Feingold syndrome

Overview

Feingold syndrome is a rare genetic disorder characterized by a combination of physical abnormalities, skeletal defects, and developmental delays. The most prominent features include microcephaly (small head size), digital anomalies (such as clinodactyly or syndactyly), gastrointestinal atresias (particularly esophageal or duodenal), and varying degrees of learning disabilities or intellectual impairment. The syndrome was first described by Dr. Murray Feingold and is inherited in an autosomal dominant manner.

Causes

Feingold syndrome is most commonly caused by mutations or deletions in the MYCN gene located on chromosome 2p24. This gene plays a key role in cell growth, proliferation, and differentiation during development. In some cases, larger chromosomal deletions involving the MYCN gene and nearby regions may be responsible. The disorder follows an autosomal dominant inheritance pattern, meaning one copy of the mutated gene from an affected parent is sufficient to cause the syndrome. However, some cases arise due to new (de novo) mutations.

Symptoms

Feingold syndrome presents with a broad range of features, which can vary in severity between individuals. Common symptoms include:

• Microcephaly: Abnormally small head circumference.

• Digital anomalies:

  • Clinodactyly (curved fifth finger)

  • Syndactyly (fusion of fingers or toes)

  • Brachydactyly (short fingers or toes)

• Gastrointestinal defects: Most often esophageal or duodenal atresia, which can lead to feeding difficulties and require surgical correction.

• Developmental delays: Delays in speech, motor skills, or cognitive development.

• Facial features: May include a small jaw (micrognathia), narrow palpebral fissures, and prominent ears.

• Learning disabilities or intellectual disability: Varies from mild to moderate in severity.

Diagnosis

Diagnosis of Feingold syndrome is based on clinical features, family history, and genetic testing. Diagnostic steps may include:

• Clinical evaluation: Detailed physical examination to identify characteristic skeletal, craniofacial, and developmental abnormalities.

• Radiographic imaging: X-rays of the hands and feet to detect bone abnormalities.

• Genetic testing: Identification of mutations or deletions in the MYCN gene using molecular genetic analysis or chromosomal microarray testing.

• Family history assessment: To determine inheritance patterns or identify other affected family members.

• Developmental and cognitive assessment: To evaluate learning, speech, and motor skills.

Treatment

There is no cure for Feingold syndrome, and treatment is supportive and tailored to the individual's symptoms.
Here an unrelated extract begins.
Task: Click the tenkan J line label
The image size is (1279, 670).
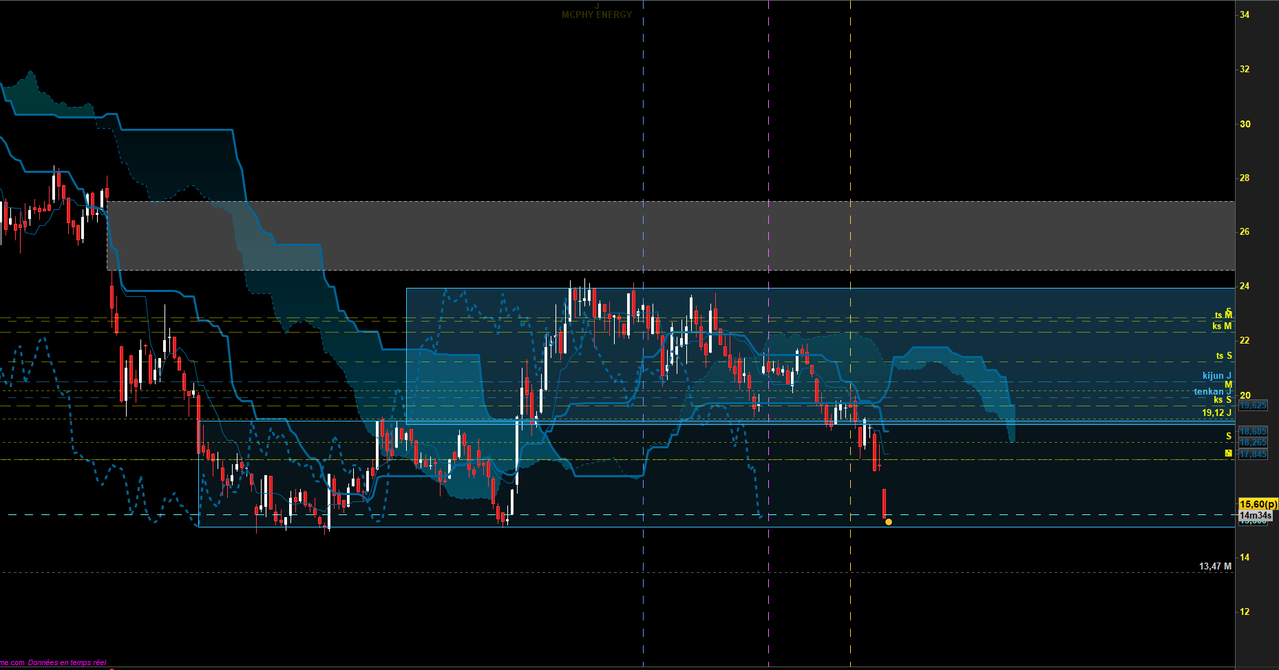Action: (1212, 391)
Management may include:

• Gastrointestinal surgery: To correct esophageal or duodenal atresia if present.

• Occupational and physical therapy: To address motor delays and improve functional abilities.
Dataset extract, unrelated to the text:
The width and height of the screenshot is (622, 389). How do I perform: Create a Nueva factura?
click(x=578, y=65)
• Speech therapy: For speech and language development issues.

• Educational support: Special education services or individualized learning plans for children with learning disabilities.

• Orthopedic care: Surgical or supportive management for severe skeletal anomalies.

• Regular monitoring: Ongoing evaluations by pediatricians, geneticists, and developmental specialists.

Prognosis

The prognosis for individuals with Feingold syndrome depends on the severity of associated features and complications. Many individuals lead relatively normal lives with appropriate medical and developmental support. Gastrointestinal anomalies can often be successfully treated with surgery, and developmental therapies can help maximize independence and learning potential. Early diagnosis and multidisciplinary management are essential to improving outcomes and quality of life.